From the data, copy out every line in which the word "height" appears.

Saved entries:
[Start of section]

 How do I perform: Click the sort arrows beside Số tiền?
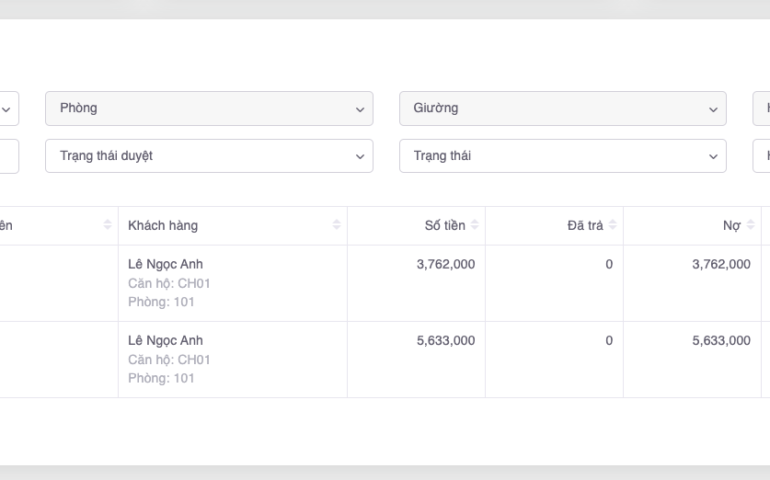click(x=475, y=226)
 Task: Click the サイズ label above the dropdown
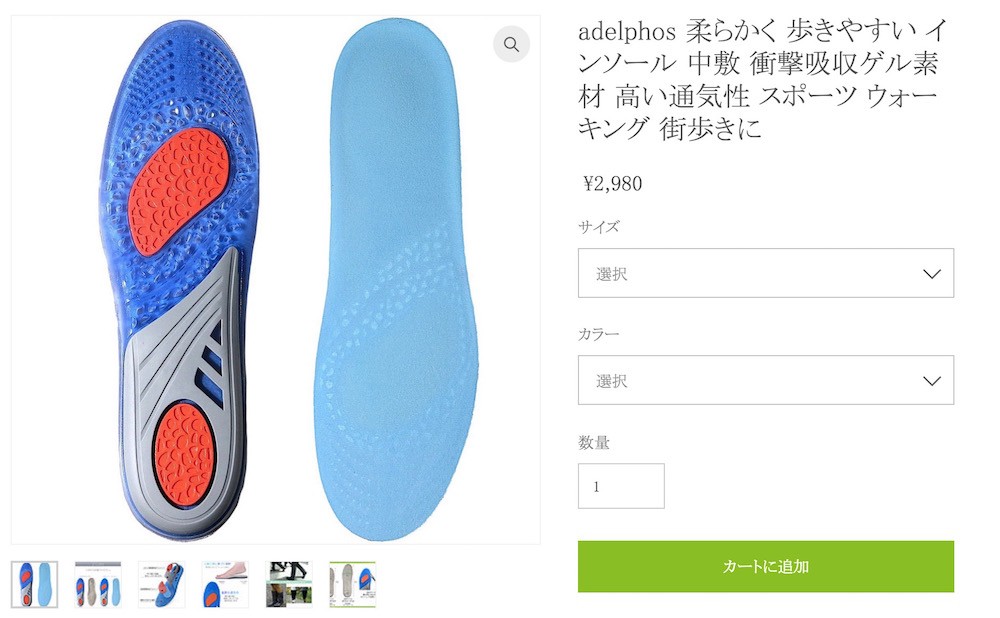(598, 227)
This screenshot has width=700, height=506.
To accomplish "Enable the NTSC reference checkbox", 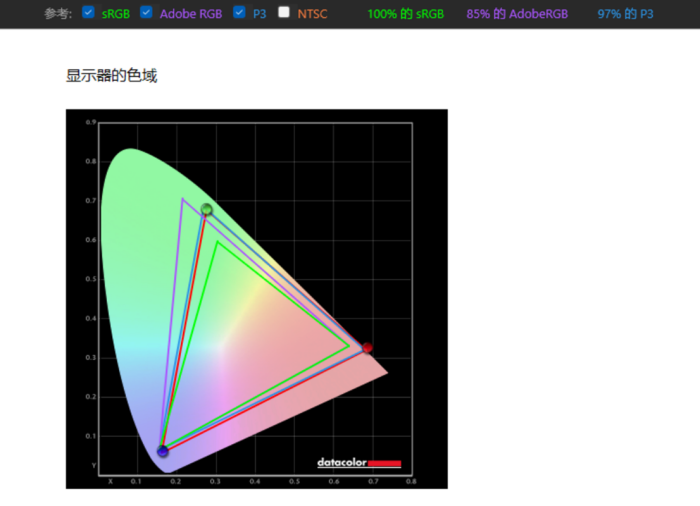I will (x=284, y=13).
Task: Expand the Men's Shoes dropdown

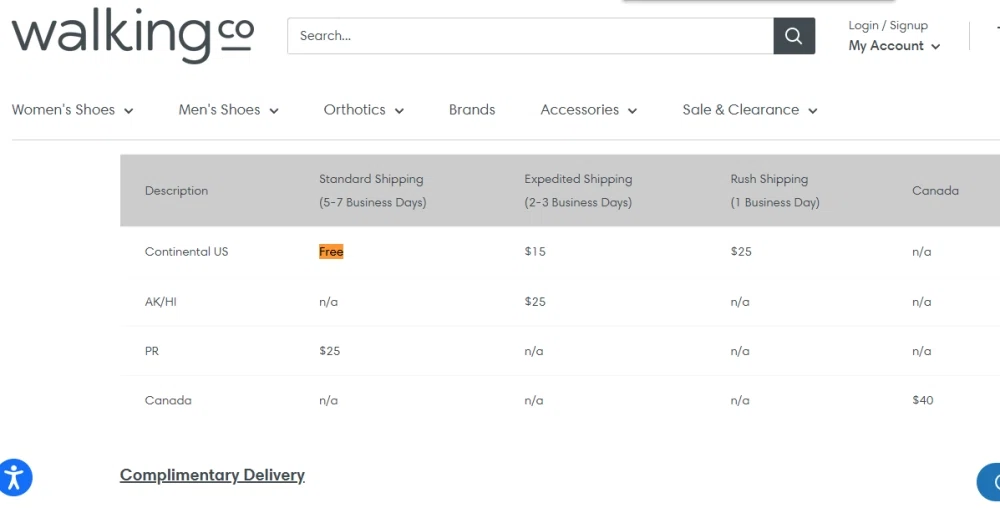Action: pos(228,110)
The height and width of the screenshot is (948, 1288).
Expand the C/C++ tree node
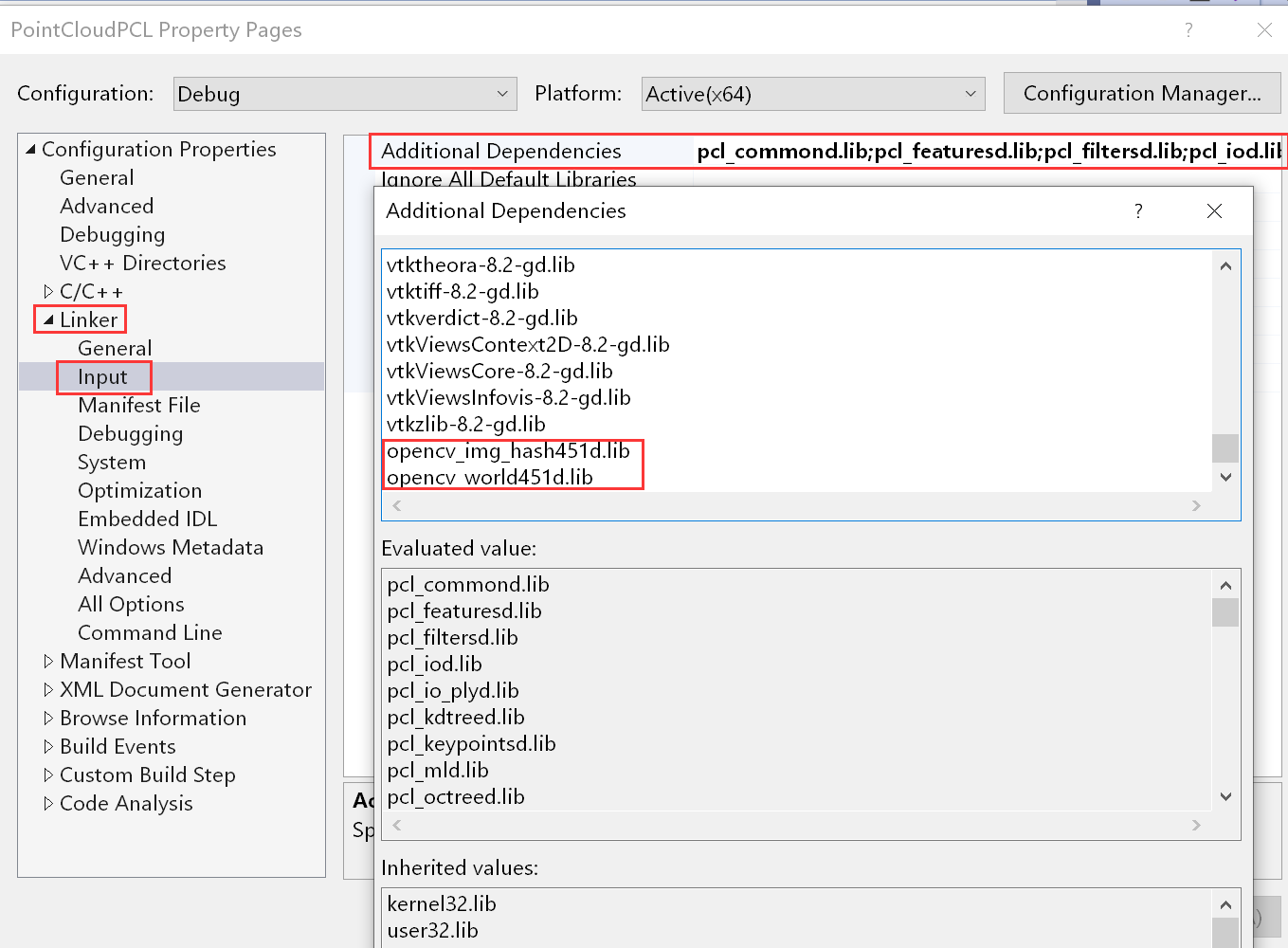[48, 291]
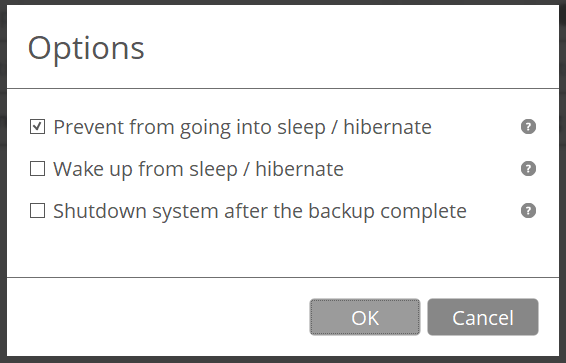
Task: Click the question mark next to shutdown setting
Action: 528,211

[End of section]

▶ **Exercise response**:
This screenshot has width=700, height=506.
The height and width of the screenshot is (948, 1288).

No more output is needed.